Push for Deal on Bills

Source: By Jerry Hagstrom, DTN Political Correspondentʥ Posted: Tuesday, October 26, 2021

Possible Action This Week on Build Back Better, Infrastructure Bills

Congressional negotiators are trying to reach an agreement on the Build Back Better Act so that the House could vote on the bipartisan infrastructure bill this week. (DTN file photo by Nick Scalise)
Congressional negotiators are trying to reach an agreement on the Build Back Better Act so that the House could vote on the bipartisan infrastructure bill this week. (DTN file photo by Nick Scalise)

WASHINGTON (DTN) — Congressional negotiators are trying to reach an agreement on the Build Back Better Act so that the House could vote on the bipartisan infrastructure bill before President Joe Biden heads to Europe on Thursday for meetings of the G20 leaders and the United Nations Climate Change Conference.

Both bills have important provisions for agriculture and rural America.

In his weekly calendar issued Friday, House Majority Leader Steny Hoyer, D-Md., listed “possible consideration” of the Infrastructure Investment and Jobs Act and the Build Back Better Act in his weekly calendar for this week.

In order to provide Biden a policy victory before he heads to Europe, the vote on the infrastructure bill would have to occur Wednesday or Thursday. In his calendar notice, Hoyer noted that the House will not be in session on Friday.

On Sunday on CNN’s “State of the Union,” House Speaker Nancy Pelosi, D-Calif., noted that, on Sunday, Oct. 31, the Highway Trust Fund authorization expires and said “the best way” to address that is to pass the infrastructure bill.

Also on Sunday, Senate Majority Leader Chuck Schumer, D-N.Y., and Sen. Joe Manchin, D-W.Va., met with Biden at the president’s Delaware home. On Monday, the Associated Press reported that Manchin has agreed to support a wealth tax.

Rep. Ro Khanna, D-Calif., a member of the Congressional Progressive Caucus, maintained that his caucus will not budge on supporting the infrastructure bill before Oct. 31 if there is no agreement on the broader package, which would be passed under so-called budget reconciliation rules.

“The president needs the reconciliation agreement to go to Glasgow,” Khanna said on “Fox News Sunday.” He added: “That’s what is going to deal with climate change, that’s what’s going to hit his goals of 50% reduction by 2030. I’m confident we will have an agreement.”

Biden is scheduled to leave Thursday for Rome. On Friday, he will meet with Pope Francis and over the weekend will attend the meeting of the leaders of the G20 countries and meet with French President Emmanuel. Macron.

On Nov. 1 and 2, Biden will attend the United Nations Climate Change Conference, also known as COP26, in Glasgow, Scotland.

CNN is reporting that Biden is sending 13 senior administration officials to Glasgow, including Agriculture Secretary Tom Vilsack, U.S. Agency for International Development Administrator Samantha Power and Transportation Secretary Pete Buttigieg. White House climate advisers John Kerry and Gina McCarthy will also attend the meeting.

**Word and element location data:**
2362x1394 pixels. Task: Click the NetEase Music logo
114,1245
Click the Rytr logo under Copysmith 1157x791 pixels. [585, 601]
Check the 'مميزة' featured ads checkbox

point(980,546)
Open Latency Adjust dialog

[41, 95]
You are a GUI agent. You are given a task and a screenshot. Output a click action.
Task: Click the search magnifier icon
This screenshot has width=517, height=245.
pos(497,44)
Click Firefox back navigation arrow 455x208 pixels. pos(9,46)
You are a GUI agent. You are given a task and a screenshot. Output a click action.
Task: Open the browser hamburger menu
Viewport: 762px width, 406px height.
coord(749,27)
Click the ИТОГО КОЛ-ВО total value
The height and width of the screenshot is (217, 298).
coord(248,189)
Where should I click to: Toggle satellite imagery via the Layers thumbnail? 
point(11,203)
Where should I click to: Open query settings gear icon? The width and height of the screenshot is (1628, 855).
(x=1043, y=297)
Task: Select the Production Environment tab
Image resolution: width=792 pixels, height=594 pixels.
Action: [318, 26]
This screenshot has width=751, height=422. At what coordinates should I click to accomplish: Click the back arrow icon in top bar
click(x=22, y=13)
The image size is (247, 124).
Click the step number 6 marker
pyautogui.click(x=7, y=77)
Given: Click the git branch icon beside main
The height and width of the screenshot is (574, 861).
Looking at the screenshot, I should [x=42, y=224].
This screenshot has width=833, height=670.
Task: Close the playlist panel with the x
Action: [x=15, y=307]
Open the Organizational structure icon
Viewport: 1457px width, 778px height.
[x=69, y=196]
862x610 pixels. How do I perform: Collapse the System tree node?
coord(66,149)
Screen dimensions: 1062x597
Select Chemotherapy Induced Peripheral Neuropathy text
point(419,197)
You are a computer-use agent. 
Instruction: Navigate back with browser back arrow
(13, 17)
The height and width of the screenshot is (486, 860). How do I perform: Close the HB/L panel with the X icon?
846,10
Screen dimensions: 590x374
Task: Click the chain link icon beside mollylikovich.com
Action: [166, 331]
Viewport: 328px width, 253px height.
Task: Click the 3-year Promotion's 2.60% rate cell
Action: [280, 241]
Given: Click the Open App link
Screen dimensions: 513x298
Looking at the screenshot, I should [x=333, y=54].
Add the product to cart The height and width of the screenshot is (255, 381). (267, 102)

**WRITTEN TASK:** Reproduce word for word the passage from the news article on the Build Back Better and infrastructure bills, from "WASHINGTON (DTN) —" to "Climate Change Conference.".

**SOLUTION FOR THIS TASK:**
WASHINGTON (DTN) — Congressional negotiators are trying to reach an agreement on the Build Back Better Act so that the House could vote on the bipartisan infrastructure bill before President Joe Biden heads to Europe on Thursday for meetings of the G20 leaders and the United Nations Climate Change Conference.